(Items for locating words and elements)
•••
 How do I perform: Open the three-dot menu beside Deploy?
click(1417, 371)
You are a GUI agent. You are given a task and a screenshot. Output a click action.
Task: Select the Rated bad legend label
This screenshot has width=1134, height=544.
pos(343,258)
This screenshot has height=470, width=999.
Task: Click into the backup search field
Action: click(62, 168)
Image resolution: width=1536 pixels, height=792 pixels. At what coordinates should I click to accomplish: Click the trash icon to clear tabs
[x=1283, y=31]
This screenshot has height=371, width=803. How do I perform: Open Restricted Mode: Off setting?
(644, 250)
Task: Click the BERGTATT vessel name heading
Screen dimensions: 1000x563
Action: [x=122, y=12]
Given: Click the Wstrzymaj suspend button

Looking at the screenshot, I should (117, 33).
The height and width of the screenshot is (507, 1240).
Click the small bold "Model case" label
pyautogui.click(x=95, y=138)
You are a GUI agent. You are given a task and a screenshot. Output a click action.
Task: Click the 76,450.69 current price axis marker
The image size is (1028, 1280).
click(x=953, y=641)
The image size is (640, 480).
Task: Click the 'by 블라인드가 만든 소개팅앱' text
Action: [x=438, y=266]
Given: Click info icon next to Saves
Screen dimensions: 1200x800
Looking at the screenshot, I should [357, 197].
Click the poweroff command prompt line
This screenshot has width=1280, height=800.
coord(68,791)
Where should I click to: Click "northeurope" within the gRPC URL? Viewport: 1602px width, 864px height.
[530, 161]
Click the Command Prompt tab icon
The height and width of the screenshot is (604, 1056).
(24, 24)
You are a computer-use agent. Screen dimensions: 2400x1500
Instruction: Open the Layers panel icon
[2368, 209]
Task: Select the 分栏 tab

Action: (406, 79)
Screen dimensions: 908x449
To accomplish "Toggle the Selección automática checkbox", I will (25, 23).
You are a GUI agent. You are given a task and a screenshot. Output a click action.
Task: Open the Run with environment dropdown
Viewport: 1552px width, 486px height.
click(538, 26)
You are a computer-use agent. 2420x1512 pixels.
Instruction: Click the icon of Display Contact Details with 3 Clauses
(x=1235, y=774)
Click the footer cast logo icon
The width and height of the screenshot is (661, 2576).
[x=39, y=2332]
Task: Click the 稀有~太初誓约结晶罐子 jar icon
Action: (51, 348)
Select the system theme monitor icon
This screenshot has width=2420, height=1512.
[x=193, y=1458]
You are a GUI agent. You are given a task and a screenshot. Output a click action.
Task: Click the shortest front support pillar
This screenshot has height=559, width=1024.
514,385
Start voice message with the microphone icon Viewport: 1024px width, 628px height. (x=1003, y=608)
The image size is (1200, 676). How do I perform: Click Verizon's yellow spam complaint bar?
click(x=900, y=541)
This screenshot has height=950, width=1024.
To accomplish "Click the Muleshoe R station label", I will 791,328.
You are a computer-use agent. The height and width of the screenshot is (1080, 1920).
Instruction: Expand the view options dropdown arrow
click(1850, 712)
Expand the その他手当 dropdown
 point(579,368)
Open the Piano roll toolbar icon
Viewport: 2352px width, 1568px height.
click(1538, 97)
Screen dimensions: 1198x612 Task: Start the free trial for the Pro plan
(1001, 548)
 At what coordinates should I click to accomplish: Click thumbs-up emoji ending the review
•••
Your instructions: Present every line of the items above as a Markdown table with two columns, Row and Line. Put a running number in Row and the line's text in Line, and leave out blank lines.

Problem solution:
| Row | Line |
|---|---|
| 1 |  How do I perform: Open the three-dot menu beside Deploy? |
| 2 | click(1417, 371) |
| 3 | You are a GUI agent. You are given a task and a screenshot. Output a click action. |
| 4 | Task: Select the Rated bad legend label |
| 5 | This screenshot has width=1134, height=544. |
| 6 | pos(343,258) |
| 7 | This screenshot has height=470, width=999. |
| 8 | Task: Click into the backup search field |
| 9 | Action: click(62, 168) |
| 10 | Image resolution: width=1536 pixels, height=792 pixels. At what coordinates should I click to accomplish: Click the trash icon to clear tabs |
| 11 | [x=1283, y=31] |
| 12 | This screenshot has height=371, width=803. How do I perform: Open Restricted Mode: Off setting? |
| 13 | (644, 250) |
| 14 | Task: Click the BERGTATT vessel name heading |
| 15 | Screen dimensions: 1000x563 |
| 16 | Action: [x=122, y=12] |
| 17 | Given: Click the Wstrzymaj suspend button |
| 18 | Looking at the screenshot, I should (117, 33). |
| 19 | The height and width of the screenshot is (507, 1240). |
| 20 | Click the small bold "Model case" label |
| 21 | pyautogui.click(x=95, y=138) |
| 22 | You are a GUI agent. You are given a task and a screenshot. Output a click action. |
| 23 | Task: Click the 76,450.69 current price axis marker |
| 24 | The image size is (1028, 1280). |
| 25 | click(x=953, y=641) |
| 26 | The image size is (640, 480). |
| 27 | Task: Click the 'by 블라인드가 만든 소개팅앱' text |
| 28 | Action: [x=438, y=266] |
| 29 | Given: Click info icon next to Saves |
| 30 | Screen dimensions: 1200x800 |
| 31 | Looking at the screenshot, I should [357, 197]. |
| 32 | Click the poweroff command prompt line |
| 33 | This screenshot has width=1280, height=800. |
| 34 | coord(68,791) |
| 35 | Where should I click to: Click "northeurope" within the gRPC URL? Viewport: 1602px width, 864px height. |
| 36 | [530, 161] |
| 37 | Click the Command Prompt tab icon |
| 38 | The height and width of the screenshot is (604, 1056). |
| 39 | (24, 24) |
| 40 | You are a computer-use agent. Screen dimensions: 2400x1500 |
| 41 | Instruction: Open the Layers panel icon |
| 42 | [2368, 209] |
| 43 | Task: Select the 分栏 tab |
| 44 | Action: (406, 79) |
| 45 | Screen dimensions: 908x449 |
| 46 | To accomplish "Toggle the Selección automática checkbox", I will (25, 23). |
| 47 | You are a GUI agent. You are given a task and a screenshot. Output a click action. |
| 48 | Task: Open the Run with environment dropdown |
| 49 | Viewport: 1552px width, 486px height. |
| 50 | click(538, 26) |
| 51 | You are a computer-use agent. 2420x1512 pixels. |
| 52 | Instruction: Click the icon of Display Contact Details with 3 Clauses |
| 53 | (x=1235, y=774) |
| 54 | Click the footer cast logo icon |
| 55 | The width and height of the screenshot is (661, 2576). |
| 56 | [x=39, y=2332] |
| 57 | Task: Click the 稀有~太初誓约结晶罐子 jar icon |
| 58 | Action: (51, 348) |
| 59 | Select the system theme monitor icon |
| 60 | This screenshot has width=2420, height=1512. |
| 61 | [x=193, y=1458] |
| 62 | You are a GUI agent. You are given a task and a screenshot. Output a click action. |
| 63 | Task: Click the shortest front support pillar |
| 64 | This screenshot has height=559, width=1024. |
| 65 | 514,385 |
| 66 | Start voice message with the microphone icon Viewport: 1024px width, 628px height. (x=1003, y=608) |
| 67 | The image size is (1200, 676). How do I perform: Click Verizon's yellow spam complaint bar? |
| 68 | click(x=900, y=541) |
| 69 | This screenshot has height=950, width=1024. |
| 70 | To accomplish "Click the Muleshoe R station label", I will 791,328. |
| 71 | You are a computer-use agent. The height and width of the screenshot is (1080, 1920). |
| 72 | Instruction: Expand the view options dropdown arrow |
| 73 | click(1850, 712) |
| 74 | Expand the その他手当 dropdown |
| 75 |  point(579,368) |
| 76 | Open the Piano roll toolbar icon |
| 77 | Viewport: 2352px width, 1568px height. |
| 78 | click(1538, 97) |
| 79 | Screen dimensions: 1198x612 Task: Start the free trial for the Pro plan |
| 80 | (1001, 548) |
| 81 |  At what coordinates should I click to accomplish: Click thumbs-up emoji ending the review |